Zimbabwe's ruling ZANU-PF will discuss the impeachment of President Robert Mugabe, its chief whip says, after a noon deadline expired for the 93-year-old to resign and bring the curtain down on nearly four decades in power.
Impeachment could see Mugabe kicked out by a vote in parliament in under a day and would represent an ignominious end to the career of the "Grand Old Man" of African politics, who was once lauded across the continent as an anti-colonial hero.
Chief whip Lovemore Matuke told Reuters ZANU-PF members of parliament would meet on Monday to start mapping out Mugabe's impeachment.
In the draft motion, the party accused Mugabe of being a "source of instability", flouting the rule of law and presiding over an "unprecedented economic tailspin" in the past 15 years.
It also said he had abrogated his constitutional mandate to his hot-headed and unpopular 52-year-old wife Grace, whose tilt at power triggered the backlash from the army that saw it put tanks on the streets of the capital last week.
On paper, the process is relatively long-winded, involving a joint sitting of the Senate and National Assembly, then a nine-member committee of senators, then another joint sitting to confirm his dismissal with a two-thirds majority.
However, constitutional experts said ZANU-PF had the numbers and could push it through in as little as 24 hours.
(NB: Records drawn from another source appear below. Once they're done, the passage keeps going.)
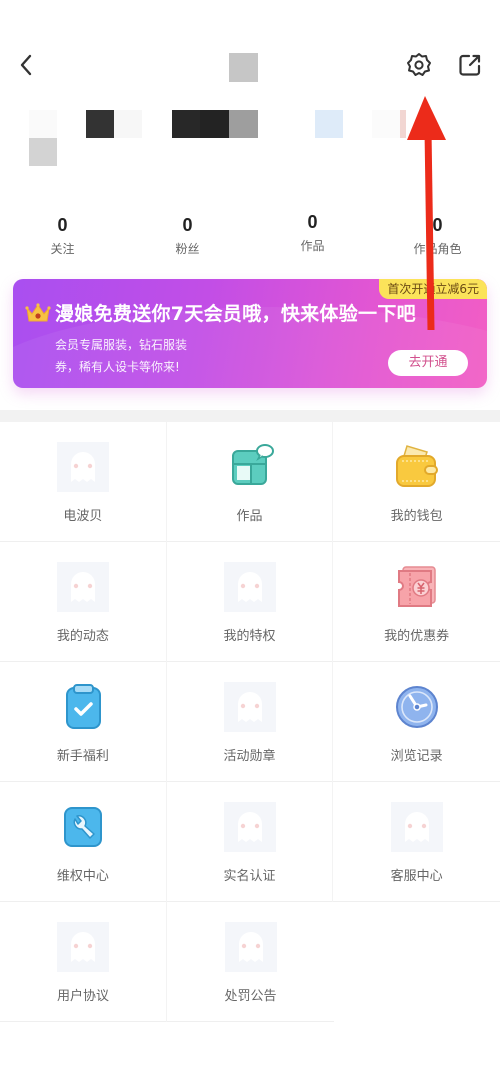 This screenshot has height=1071, width=500. Describe the element at coordinates (416, 756) in the screenshot. I see `menu-item-label: 浏览记录` at that location. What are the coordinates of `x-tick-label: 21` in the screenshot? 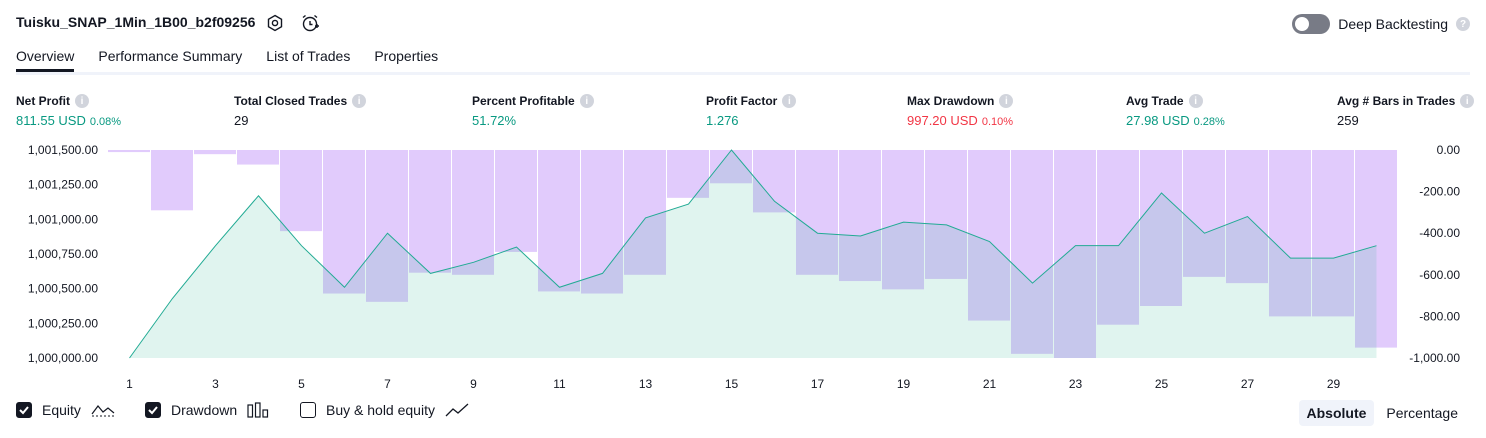 It's located at (990, 384).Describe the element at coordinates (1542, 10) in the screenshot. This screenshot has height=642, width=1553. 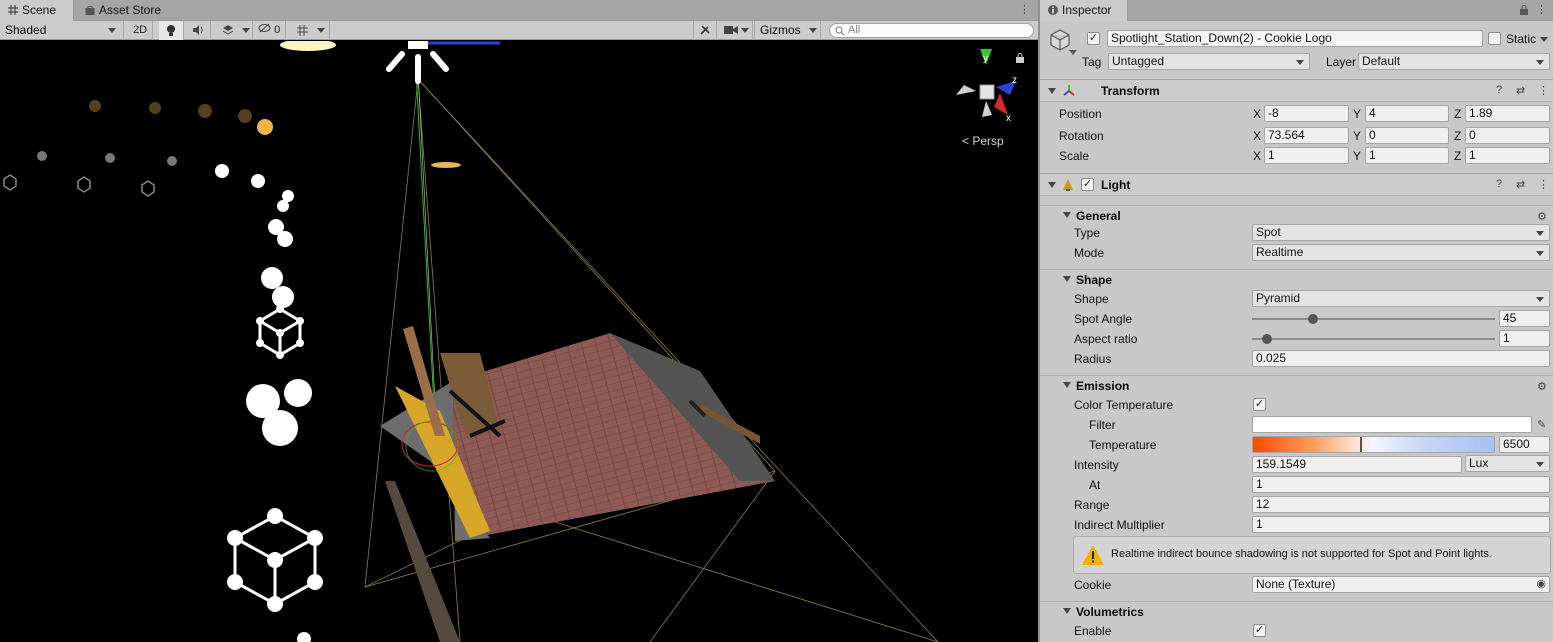
I see `inspector-menu-icon: ⋮` at that location.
ZANU-PF's action follows a weekend of high drama in Harare that culminated in reports Mugabe had agreed to stand down -- only for him to dash the hopes of millions of his countrymen in a bizarre and rambling national address on Sunday night.
Flanked by the generals who sent in troops last week to seize the state broadcaster, Mugabe spoke of the need for national unity and farming reform, but made no mention of his fate, leaving the nation of 16 million people dumbstruck.
Two senior government sources told Reuters Mugabe had agreed on Sunday to step aside and CNN said on Monday his resignation letter had been drawn up, with terms that included immunity for him and Grace.
Two other political sources said Mugabe had indeed agreed to resign but ZANU-PF did not want him to quit in front of the military, an act that would have made its mid-week intervention look like a coup.
Deadline passes for Mugabe to quit
"Your time is up," veterans association leader Chris Mutsvangwa said at a press conference on Monday. "You should have the dignity and decency to spare the country of further turmoil by simply announcing your departure immediately."
He also suggested that the military, even though it put Mugabe under house arrest days ago, was still beholden to him and compelled to protect him because he is officially their "commander in chief.
Zimbabweans were astonished that Mugabe, flanked by the military in his national address on Sunday night, remained defiant.
The war veterans' association will go to court to argue that Mugabe is "derelict of his executive duty," Mr Mutsvangwa said.
Some ruling party members said an impeachment process likely wouldn't lead to Mugabe's immediate resignation and could take days to complete.